Shipping rates are largely determined by diesel prices. For instance, a fuel surcharge of 21.5% kicks in for FedEx Ground and home deliveries when diesel prices hit at least $3.55 a gallon.
As of March 9, diesel cost $4.86 a gallon, nearly $1 more than a week ago, according to data from the US Energy Information Administration. This means a 24.75% fuel surcharge will kick in for the week ahead.
A similar structure exists across all major freight modes – air, rail and ocean – based on what fuel is used and the price.
Grocery stores are one of the first places consumers will see the effects of higher fuel prices – specifically the produce, meat and dairy aisles, said Deborah Weinswig, CEO and founder of Coresight Research, a supply chain and retail research and advisory group.

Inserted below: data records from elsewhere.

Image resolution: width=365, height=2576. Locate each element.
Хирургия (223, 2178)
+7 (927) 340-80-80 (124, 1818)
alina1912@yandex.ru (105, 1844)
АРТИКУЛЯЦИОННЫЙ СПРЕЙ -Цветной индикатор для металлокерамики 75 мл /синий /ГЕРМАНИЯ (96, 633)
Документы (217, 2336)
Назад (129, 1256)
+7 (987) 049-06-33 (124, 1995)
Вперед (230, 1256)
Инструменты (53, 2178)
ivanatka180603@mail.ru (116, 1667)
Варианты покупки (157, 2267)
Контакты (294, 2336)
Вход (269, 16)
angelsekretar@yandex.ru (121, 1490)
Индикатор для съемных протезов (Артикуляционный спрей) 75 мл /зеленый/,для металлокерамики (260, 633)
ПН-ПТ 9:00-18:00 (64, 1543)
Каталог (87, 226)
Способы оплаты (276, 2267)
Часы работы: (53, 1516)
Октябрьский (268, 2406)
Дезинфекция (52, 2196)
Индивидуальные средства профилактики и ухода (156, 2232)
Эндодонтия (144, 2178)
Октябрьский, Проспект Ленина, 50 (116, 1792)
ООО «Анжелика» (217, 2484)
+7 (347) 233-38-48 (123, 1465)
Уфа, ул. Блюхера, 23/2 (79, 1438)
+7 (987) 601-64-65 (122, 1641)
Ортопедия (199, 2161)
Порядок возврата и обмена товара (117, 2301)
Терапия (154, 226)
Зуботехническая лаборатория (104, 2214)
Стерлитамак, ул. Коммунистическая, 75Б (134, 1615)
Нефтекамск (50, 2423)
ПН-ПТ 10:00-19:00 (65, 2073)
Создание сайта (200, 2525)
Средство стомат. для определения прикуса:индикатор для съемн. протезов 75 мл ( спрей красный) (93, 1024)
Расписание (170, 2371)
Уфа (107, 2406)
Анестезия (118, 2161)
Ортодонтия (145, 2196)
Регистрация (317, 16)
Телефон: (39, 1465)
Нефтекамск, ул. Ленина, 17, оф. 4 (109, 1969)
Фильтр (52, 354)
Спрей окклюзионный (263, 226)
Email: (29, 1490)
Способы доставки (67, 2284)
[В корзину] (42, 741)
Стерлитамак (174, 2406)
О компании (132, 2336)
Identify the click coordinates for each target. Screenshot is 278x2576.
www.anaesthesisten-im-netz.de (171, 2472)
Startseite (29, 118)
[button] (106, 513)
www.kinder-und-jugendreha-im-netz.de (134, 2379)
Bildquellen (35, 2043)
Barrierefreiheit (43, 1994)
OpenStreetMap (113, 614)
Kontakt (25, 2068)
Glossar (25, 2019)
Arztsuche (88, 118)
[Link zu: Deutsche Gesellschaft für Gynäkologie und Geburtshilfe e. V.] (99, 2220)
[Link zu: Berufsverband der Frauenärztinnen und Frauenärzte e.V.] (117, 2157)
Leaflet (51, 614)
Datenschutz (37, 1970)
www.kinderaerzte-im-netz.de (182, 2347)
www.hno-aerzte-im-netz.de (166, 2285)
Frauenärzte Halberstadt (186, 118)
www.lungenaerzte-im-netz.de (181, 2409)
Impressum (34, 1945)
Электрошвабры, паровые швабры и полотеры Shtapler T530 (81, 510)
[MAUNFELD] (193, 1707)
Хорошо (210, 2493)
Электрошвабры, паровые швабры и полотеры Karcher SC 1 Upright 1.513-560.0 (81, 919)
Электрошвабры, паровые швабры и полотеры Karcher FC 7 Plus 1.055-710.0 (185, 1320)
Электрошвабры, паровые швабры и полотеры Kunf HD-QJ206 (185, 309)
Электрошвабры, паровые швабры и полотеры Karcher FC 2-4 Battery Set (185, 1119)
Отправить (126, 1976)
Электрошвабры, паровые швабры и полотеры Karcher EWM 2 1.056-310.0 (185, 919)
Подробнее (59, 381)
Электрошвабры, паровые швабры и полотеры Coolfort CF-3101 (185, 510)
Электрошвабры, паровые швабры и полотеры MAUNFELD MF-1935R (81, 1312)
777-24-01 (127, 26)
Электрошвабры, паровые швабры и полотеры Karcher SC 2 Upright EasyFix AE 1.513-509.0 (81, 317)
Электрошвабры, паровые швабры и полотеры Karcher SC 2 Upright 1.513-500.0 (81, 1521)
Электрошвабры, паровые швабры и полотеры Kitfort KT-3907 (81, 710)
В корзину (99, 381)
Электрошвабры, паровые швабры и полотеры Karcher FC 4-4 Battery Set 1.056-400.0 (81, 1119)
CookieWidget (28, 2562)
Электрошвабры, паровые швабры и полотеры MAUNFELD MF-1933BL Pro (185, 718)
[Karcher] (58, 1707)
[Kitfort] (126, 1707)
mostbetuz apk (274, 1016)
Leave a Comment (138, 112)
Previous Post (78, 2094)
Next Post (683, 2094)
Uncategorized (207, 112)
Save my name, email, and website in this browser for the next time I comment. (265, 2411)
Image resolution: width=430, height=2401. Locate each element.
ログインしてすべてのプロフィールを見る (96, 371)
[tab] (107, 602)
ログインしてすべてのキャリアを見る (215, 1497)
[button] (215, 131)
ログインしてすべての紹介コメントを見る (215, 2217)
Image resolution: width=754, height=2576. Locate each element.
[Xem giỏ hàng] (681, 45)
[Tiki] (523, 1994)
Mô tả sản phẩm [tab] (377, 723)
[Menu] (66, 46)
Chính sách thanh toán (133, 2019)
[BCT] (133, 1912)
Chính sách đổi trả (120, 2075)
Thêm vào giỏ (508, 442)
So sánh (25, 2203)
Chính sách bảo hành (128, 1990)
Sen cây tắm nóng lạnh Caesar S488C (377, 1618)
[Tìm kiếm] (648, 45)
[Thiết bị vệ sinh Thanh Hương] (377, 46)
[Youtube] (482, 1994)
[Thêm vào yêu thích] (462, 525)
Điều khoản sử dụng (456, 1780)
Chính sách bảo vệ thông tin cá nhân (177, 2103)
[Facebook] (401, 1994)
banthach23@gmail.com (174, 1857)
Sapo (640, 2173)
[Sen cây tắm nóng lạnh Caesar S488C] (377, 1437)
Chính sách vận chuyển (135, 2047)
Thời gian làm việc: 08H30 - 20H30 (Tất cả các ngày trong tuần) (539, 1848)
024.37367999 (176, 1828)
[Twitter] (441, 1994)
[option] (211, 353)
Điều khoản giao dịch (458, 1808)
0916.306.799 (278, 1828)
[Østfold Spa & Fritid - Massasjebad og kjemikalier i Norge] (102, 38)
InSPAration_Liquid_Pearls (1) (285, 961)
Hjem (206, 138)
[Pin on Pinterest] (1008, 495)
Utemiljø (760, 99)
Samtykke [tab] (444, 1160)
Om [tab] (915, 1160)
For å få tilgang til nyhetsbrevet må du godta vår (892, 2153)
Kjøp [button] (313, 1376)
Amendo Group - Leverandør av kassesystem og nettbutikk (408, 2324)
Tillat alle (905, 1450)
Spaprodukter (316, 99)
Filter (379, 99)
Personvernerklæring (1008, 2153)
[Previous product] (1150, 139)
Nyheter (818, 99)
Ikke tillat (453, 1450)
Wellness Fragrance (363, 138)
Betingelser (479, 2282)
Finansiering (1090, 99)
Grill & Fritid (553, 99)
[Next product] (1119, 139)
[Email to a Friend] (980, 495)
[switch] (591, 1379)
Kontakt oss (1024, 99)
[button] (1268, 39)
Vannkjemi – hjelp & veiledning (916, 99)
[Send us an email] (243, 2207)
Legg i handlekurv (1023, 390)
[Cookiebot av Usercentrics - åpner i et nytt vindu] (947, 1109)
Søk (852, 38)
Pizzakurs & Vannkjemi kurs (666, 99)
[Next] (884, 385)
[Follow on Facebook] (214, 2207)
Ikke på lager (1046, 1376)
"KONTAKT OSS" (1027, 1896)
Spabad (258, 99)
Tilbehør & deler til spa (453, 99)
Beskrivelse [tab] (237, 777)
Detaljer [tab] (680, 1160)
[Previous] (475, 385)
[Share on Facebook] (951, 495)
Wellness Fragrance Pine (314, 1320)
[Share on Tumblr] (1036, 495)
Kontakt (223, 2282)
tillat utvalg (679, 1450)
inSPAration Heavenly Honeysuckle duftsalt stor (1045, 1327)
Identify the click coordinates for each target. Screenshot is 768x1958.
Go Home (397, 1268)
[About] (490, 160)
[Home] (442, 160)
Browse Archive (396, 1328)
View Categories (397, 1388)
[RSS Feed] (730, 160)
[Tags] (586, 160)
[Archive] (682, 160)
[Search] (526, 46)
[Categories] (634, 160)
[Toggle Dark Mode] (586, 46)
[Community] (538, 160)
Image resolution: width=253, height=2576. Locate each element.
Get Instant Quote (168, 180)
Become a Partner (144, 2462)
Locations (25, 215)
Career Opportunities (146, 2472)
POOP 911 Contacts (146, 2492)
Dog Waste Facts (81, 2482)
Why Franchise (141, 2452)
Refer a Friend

The less shelf stable an item is, the less companies can stockpile it – and the more vulnerable it is to price increases.
Outside of grocery stores, higher prices will take much longer to appear, Weinswig added. President Donald Trump’s tariffs over the past year spurred businesses to build inventory before the new levies kicked in, meaning they have ample supplies on hand.
Businesses will likely explore other ways to deal with the higher fuel costs.
When the war between Russia and Ukraine broke out in 2022 oil prices similarly soared and compounded already-high inflation.
Back then, many businesses chose to shrink product sizes while keeping the same price — a practice known as shrinkflation, which is effectively a price increase.
But with consumers already starting to cut back on spending, businesses may have a harder time getting such disguised changes past consumers. That may lead them to resort to a more dire action to cut back on costs: laying off workers.
“There’s no free lunch. It’s going to show up somewhere,” Bethune told CNN.